Reading text:

──────

The tag you’ll probably use the most is also the easiest of the three mentioned above—CFSEARCH.  If you already have a collection to work with, all you need to do is employ this tag to extract search results.  Say you wanted to find instances of the word “ColdFusion” in your company’s knowledgebase.  Provided that someone had previously setup a “collection” or index of the knowledgebase database, the syntax would simply be:

 

<CFSEARCH NAME="knowledgebase_search"
    COLLECTION="Corporate_Knowledgebase"
    CRITERIA="ColdFusion">

 

This will cause ColdFusion to ask Verity to look through its index of the corporate knowledgebase database for records containing the word “ColdFusion”—if it finds any, it will return them in a query called “knowledgebase_search” which can be referenced in much the same way any SQL query could.  You can use CFOUTPUT to output the results of the search—verity even assigns relevance scores that you can use to rank the results.  This is all discussed in further detail later on.  Meanwhile lets get started looking at the nuts and bolts of how to make Verity work for you.

──────

[Records for locating described items]
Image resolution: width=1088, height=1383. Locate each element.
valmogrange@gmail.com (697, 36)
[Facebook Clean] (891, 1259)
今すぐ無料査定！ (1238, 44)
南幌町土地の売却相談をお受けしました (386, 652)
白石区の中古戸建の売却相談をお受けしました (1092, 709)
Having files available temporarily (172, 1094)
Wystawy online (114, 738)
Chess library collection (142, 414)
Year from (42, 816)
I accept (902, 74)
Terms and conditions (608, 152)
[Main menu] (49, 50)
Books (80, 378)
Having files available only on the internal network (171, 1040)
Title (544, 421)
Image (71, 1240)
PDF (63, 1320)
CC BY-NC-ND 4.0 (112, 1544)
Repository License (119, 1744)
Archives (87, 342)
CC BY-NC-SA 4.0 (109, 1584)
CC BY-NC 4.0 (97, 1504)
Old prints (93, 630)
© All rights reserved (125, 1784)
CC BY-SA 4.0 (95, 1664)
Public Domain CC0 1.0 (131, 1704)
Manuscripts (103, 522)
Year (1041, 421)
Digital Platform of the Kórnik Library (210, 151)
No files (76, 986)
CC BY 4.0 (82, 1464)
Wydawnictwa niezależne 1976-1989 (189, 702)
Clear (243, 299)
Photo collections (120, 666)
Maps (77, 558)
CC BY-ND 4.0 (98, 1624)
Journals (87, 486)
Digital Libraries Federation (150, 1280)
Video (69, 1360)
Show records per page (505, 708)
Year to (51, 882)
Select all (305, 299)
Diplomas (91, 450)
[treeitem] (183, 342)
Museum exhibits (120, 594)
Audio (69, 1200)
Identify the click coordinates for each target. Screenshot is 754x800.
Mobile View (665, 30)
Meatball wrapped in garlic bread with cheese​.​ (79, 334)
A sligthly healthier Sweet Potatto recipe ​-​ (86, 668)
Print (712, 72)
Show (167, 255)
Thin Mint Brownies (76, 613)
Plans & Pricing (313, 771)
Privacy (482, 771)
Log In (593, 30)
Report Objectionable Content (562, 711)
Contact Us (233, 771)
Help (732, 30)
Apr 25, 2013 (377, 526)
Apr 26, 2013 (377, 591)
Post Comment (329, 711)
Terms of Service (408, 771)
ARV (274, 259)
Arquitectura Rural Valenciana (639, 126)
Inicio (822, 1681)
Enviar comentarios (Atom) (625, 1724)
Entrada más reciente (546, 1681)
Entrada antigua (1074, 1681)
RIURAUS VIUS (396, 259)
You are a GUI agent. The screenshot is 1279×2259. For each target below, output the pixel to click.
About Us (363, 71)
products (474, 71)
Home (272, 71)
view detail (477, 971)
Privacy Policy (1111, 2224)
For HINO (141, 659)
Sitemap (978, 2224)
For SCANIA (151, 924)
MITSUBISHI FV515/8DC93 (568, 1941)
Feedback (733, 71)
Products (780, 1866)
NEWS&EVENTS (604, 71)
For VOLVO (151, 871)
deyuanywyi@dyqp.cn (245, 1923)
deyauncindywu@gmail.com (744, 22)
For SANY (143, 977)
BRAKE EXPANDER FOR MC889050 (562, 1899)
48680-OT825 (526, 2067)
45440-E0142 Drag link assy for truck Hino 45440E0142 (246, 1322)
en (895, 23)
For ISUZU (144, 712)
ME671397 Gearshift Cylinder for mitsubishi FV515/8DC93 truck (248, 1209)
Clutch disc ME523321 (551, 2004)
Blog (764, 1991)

──────

Given problem 1:
From the CFSEARCH text, copy the part that opens with the words containing "This will cause" and closes with "work for you.".
Given problem 2:
Summarize the CFSEARCH text in two sentences.

Worked answer 1:
This will cause ColdFusion to ask Verity to look through its index of the corporate knowledgebase database for records containing the word “ColdFusion”—if it finds any, it will return them in a query called “knowledgebase_search” which can be referenced in much the same way any SQL query could.  You can use CFOUTPUT to output the results of the search—verity even assigns relevance scores that you can use to rank the results.  This is all discussed in further detail later on.  Meanwhile lets get started looking at the nuts and bolts of how to make Verity work for you.

Worked answer 2:
CFSEARCH is described as the tag you'll likely use most and the easiest of the three, since with an existing collection you only need it to pull search results, such as finding "ColdFusion" in a company knowledgebase. ColdFusion then has Verity search its index for matching records and return them in a named query that works much like an SQL query, which can be output with CFOUTPUT and ranked by Verity's relevance scores.